I am blogging from home this morning as the nation's capital is under assault from old man winter once again. As the blizzard rages on, I wonder how many additional people in the metro area will lose electricity today. I am grateful to live in the city where the power lines are underground (and not as susceptible to weather-caused outages), but colleagues and friends in parts of Virginia and Maryland are not so lucky.
In fact, as experienced with other major weather events, some individuals have resorted to desperate – and unsafe – measures, including using improperly ventilated portable generators to scrounge up power and relying on charcoal grills and other fossil fuel burning appliances/devices to warm their homes. Unfortunately, very few understand the danger posed by taking these actions: the threat of carbon monoxide poisoning.

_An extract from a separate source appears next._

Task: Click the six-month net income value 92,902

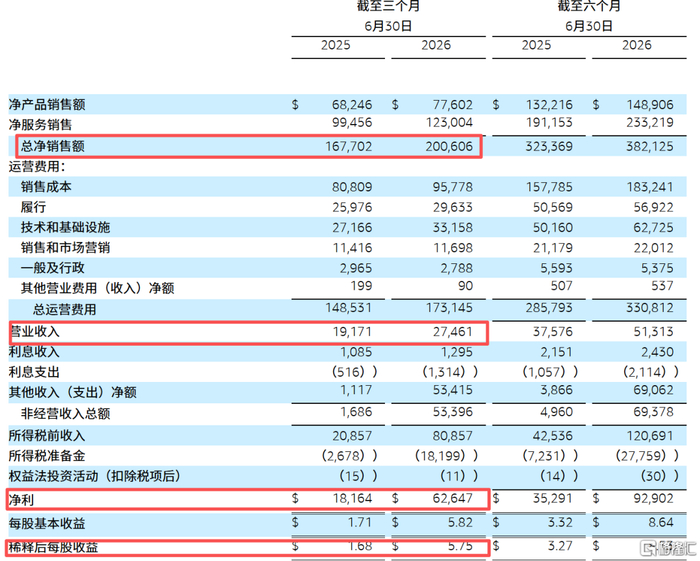Action: pyautogui.click(x=653, y=498)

Carbon monoxide (CO) is an insidious, "silent killer." High concentrations of CO – an odorless, colorless gas which is produced when fossil fuel is incompletely burned – can cause cognitive impairment, loss of consciousness, coma, and even death. The symptoms of carbon monoxide mimic those of the flu: headache, fatigue, nausea, dizziness, and shortness of breath, which can make it difficult to recognize. The U.S. Consumer Product Safety Commission (CPSC) estimates that over 200 people die annually from CO poisoning, and recommends that consumers install CO detectors in their homes to provide an early warning of elevated levels of carbon monoxide.
CO alarms and detectors are a cost-effective, reliable way to protect people from CO poisoning. Two dozen states and over 50 local/municipal jurisdictions require their installation in homes, commercial lodging and other dwellings. Even if your home (like mine) is all-electric and doesn't have an attached garage, it still doesn't hurt to have a CO detection device, particularly if you live in an apartment building where you cannot know what actions your neighbors may be taking that could threaten your life. There's enough for you to worry about during weather catastrophes – don't let the silent assassin be one of them.